PROBLEM DETAILS
Report every line from the following entries that contains the string "will".

SUPPLIED DATA
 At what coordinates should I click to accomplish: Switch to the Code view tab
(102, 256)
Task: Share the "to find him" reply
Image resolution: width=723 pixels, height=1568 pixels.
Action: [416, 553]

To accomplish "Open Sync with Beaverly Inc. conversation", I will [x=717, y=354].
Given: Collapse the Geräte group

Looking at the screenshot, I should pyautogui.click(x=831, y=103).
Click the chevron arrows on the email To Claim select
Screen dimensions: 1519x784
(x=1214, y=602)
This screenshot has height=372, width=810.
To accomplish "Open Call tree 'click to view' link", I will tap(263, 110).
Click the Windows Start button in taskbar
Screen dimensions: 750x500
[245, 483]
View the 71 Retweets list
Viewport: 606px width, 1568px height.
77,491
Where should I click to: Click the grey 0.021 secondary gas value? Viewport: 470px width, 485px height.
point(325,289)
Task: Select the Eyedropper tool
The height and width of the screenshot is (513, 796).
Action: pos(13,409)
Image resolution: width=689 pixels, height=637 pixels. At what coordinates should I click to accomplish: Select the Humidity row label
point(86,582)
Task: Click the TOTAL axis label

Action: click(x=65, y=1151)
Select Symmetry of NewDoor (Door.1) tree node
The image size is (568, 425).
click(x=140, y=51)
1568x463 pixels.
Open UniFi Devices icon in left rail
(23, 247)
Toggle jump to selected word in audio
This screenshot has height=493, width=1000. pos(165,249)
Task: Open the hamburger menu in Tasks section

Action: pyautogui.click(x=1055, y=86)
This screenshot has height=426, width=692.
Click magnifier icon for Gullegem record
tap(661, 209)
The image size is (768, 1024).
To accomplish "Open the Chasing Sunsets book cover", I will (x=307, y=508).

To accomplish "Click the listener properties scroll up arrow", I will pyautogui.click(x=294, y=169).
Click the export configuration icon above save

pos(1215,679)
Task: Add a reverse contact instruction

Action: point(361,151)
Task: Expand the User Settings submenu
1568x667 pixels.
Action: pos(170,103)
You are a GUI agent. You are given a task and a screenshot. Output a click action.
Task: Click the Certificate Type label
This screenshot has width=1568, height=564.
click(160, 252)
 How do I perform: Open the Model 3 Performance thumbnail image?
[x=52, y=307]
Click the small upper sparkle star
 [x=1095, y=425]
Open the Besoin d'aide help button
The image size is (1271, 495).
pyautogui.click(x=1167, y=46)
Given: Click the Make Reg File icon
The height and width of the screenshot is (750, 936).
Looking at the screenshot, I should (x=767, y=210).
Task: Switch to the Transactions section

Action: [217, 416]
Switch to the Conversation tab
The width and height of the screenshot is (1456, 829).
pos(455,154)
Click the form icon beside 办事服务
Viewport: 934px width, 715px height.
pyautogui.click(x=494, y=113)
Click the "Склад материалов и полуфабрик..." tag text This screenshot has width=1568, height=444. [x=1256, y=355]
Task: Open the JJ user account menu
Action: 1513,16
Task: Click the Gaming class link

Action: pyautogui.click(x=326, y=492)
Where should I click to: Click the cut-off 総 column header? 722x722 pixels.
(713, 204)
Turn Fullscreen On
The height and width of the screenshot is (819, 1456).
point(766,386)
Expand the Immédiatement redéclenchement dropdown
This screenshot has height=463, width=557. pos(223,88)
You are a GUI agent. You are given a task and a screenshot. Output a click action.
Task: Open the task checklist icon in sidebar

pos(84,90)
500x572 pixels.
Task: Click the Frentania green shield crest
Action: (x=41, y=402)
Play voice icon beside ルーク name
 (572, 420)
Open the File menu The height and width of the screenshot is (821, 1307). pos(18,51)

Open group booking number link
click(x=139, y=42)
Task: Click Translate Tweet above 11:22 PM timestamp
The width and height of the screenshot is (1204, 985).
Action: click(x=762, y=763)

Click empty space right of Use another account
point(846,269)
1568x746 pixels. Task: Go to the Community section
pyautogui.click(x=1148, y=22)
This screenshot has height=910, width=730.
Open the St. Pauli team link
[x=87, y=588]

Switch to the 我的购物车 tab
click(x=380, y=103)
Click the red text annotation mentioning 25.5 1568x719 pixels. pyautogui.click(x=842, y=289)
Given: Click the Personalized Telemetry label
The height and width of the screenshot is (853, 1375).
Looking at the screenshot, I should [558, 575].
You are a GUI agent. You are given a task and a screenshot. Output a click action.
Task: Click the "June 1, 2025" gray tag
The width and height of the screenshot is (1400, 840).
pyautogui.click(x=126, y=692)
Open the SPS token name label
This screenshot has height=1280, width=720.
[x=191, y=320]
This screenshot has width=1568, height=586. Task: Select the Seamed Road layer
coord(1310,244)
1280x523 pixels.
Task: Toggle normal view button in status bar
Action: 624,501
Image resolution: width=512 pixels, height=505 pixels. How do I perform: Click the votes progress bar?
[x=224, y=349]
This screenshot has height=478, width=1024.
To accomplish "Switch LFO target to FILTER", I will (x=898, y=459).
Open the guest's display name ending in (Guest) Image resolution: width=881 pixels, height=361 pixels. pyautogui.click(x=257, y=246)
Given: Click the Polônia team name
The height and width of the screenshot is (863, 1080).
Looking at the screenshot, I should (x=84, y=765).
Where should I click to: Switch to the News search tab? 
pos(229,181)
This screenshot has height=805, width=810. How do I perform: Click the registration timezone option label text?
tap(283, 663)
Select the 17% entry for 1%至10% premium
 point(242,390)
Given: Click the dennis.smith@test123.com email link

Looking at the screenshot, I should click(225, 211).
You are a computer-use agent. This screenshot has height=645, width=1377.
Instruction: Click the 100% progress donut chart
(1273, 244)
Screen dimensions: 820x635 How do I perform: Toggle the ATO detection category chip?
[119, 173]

OUTPUT OF THE EXERCISE
To accomplish "Open Sync with Beaverly Inc. conversation", I will [x=717, y=354].
To accomplish "Open Call tree 'click to view' link", I will tap(263, 110).
To accomplish "Open the Chasing Sunsets book cover", I will (x=307, y=508).
To accomplish "Click the listener properties scroll up arrow", I will pyautogui.click(x=294, y=169).
To accomplish "Switch LFO target to FILTER", I will (x=898, y=459).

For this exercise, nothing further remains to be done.